BEGIN

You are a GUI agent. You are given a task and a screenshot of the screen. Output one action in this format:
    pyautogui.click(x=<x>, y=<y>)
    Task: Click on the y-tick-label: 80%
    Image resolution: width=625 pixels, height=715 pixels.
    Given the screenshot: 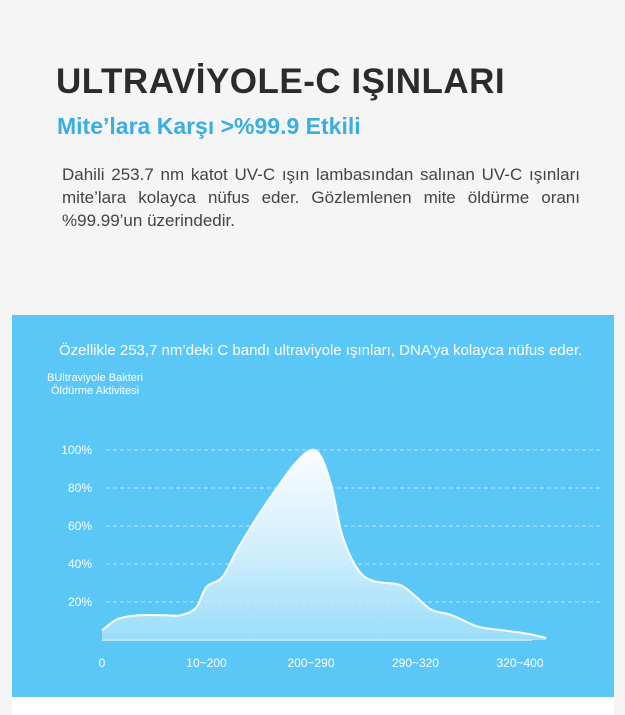 What is the action you would take?
    pyautogui.click(x=80, y=488)
    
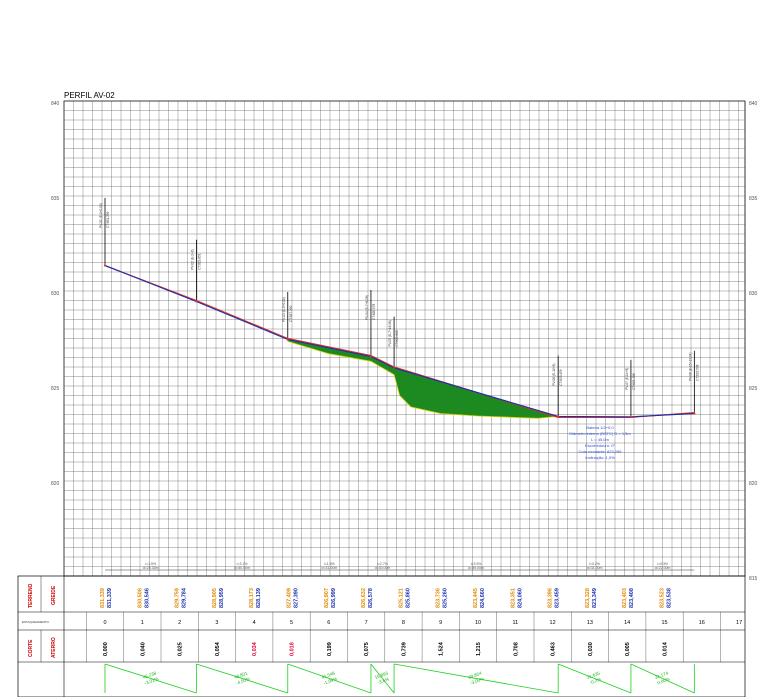 Image resolution: width=763 pixels, height=697 pixels. Describe the element at coordinates (594, 564) in the screenshot. I see `segment-slope: i=0.2%` at that location.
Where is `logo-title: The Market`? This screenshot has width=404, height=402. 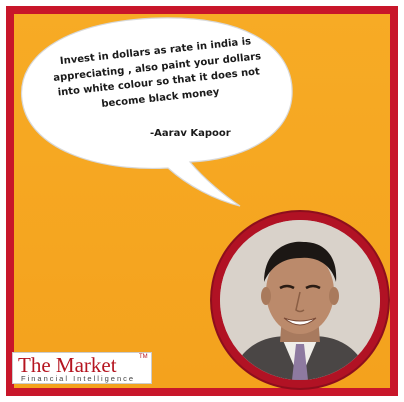
logo-title: The Market is located at coordinates (68, 365).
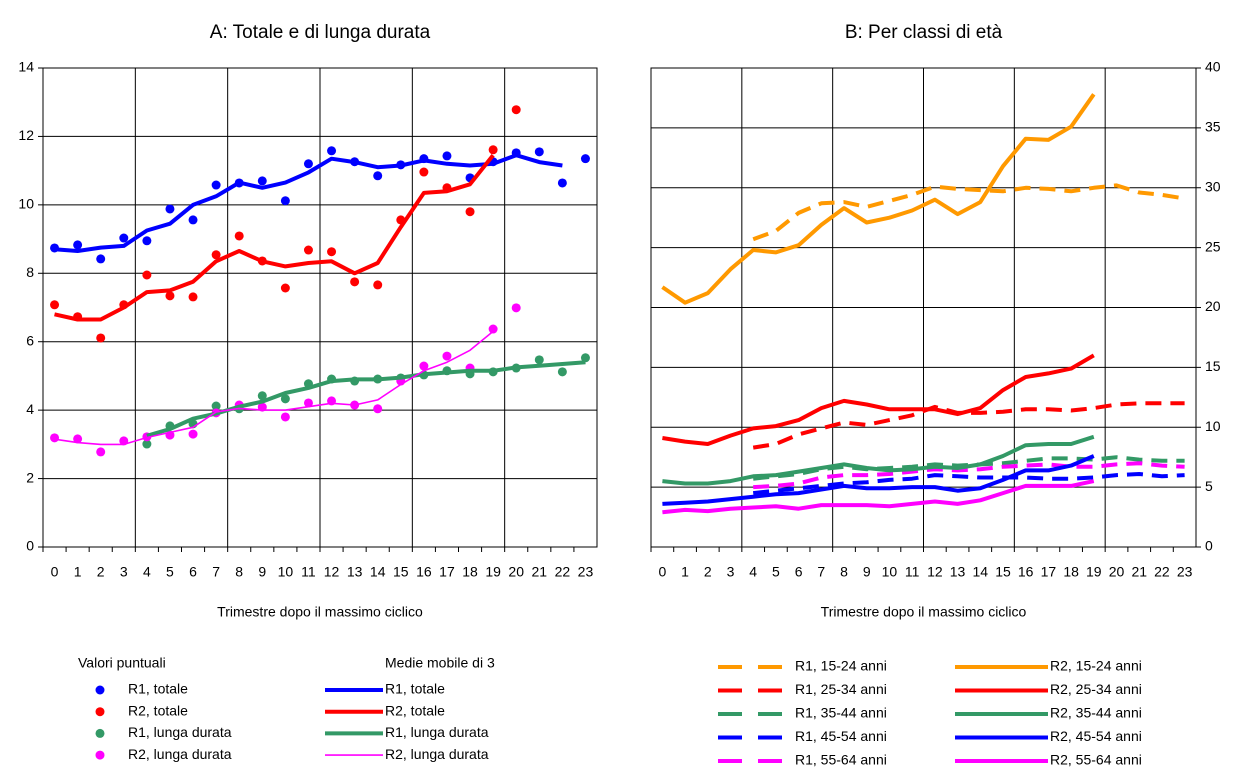 This screenshot has height=781, width=1237. Describe the element at coordinates (867, 572) in the screenshot. I see `x-tick-label: 9` at that location.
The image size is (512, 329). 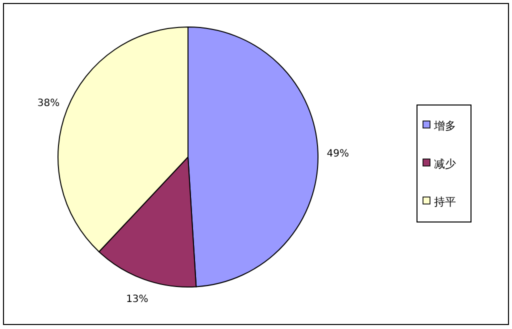 I want to click on legend-label: 增多, so click(x=444, y=126).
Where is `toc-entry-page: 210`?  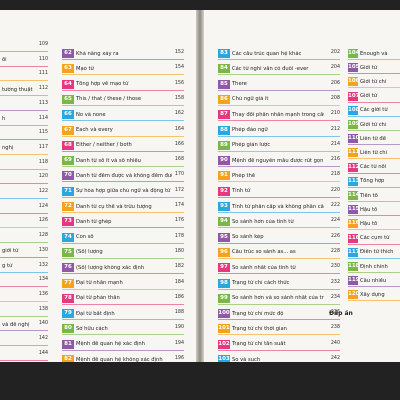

END

### ASSIGNED TASK
Please render the lines between the one containing "has width=404, height=402." and the one containing "logo-title: The Market is", inclusive, as a numbered list with blank lines skipped. Leave the pictures out.

### WORKED SOLUTION
1. Where is `logo-title: The Market`? This screenshot has width=404, height=402. 
2. logo-title: The Market is located at coordinates (68, 365).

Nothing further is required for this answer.